EXERCISE: Copy out each line of the material below that holds the string "screenshot".

INPUT DATA:
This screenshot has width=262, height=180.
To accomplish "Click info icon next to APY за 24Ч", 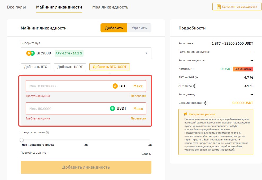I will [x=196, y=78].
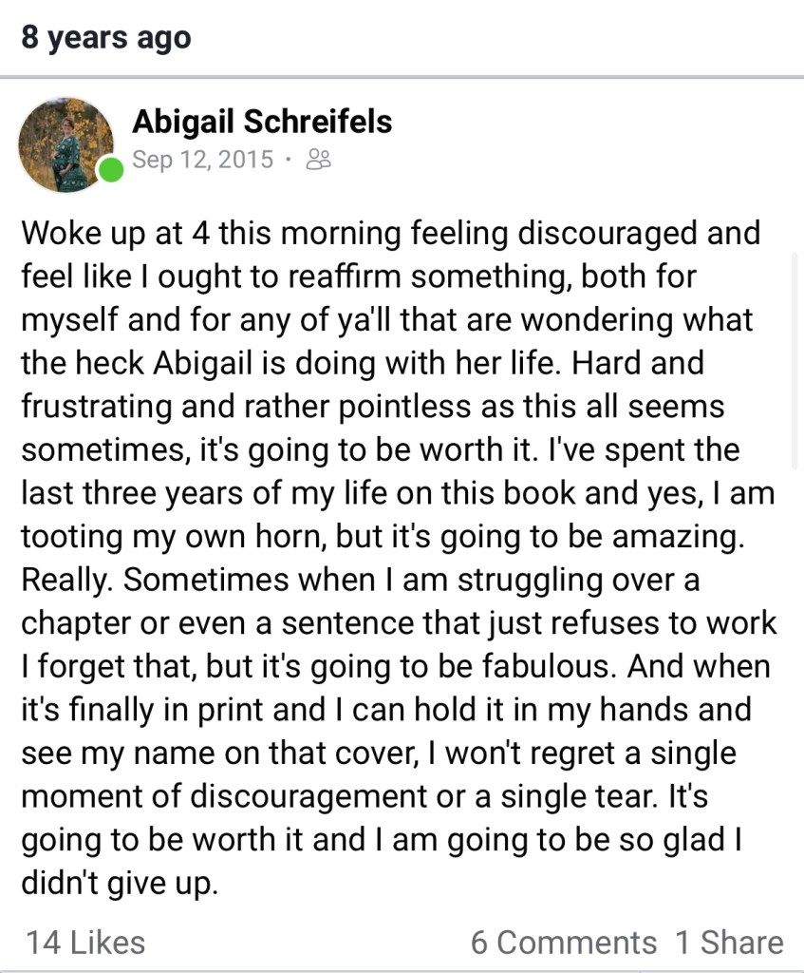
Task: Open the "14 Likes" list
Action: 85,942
==
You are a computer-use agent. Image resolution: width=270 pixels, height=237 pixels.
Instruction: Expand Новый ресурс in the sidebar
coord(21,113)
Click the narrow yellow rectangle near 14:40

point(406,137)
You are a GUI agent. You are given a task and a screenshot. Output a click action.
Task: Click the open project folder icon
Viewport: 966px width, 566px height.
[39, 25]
--
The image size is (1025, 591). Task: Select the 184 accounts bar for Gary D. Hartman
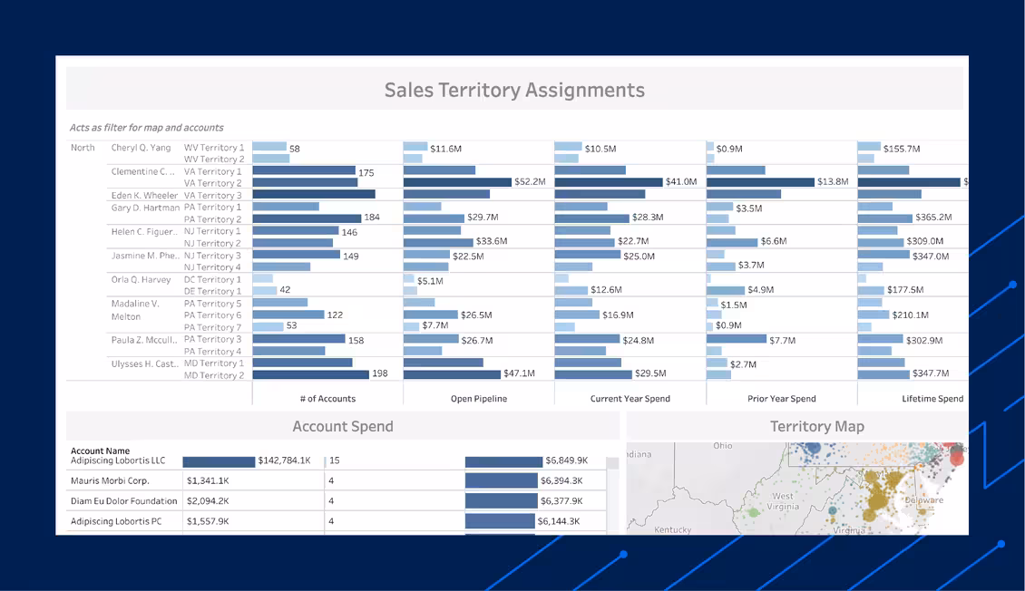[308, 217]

TASK OUTPUT:
This screenshot has width=262, height=180.
You are a GUI agent. You are given a task and a screenshot. Output a click action.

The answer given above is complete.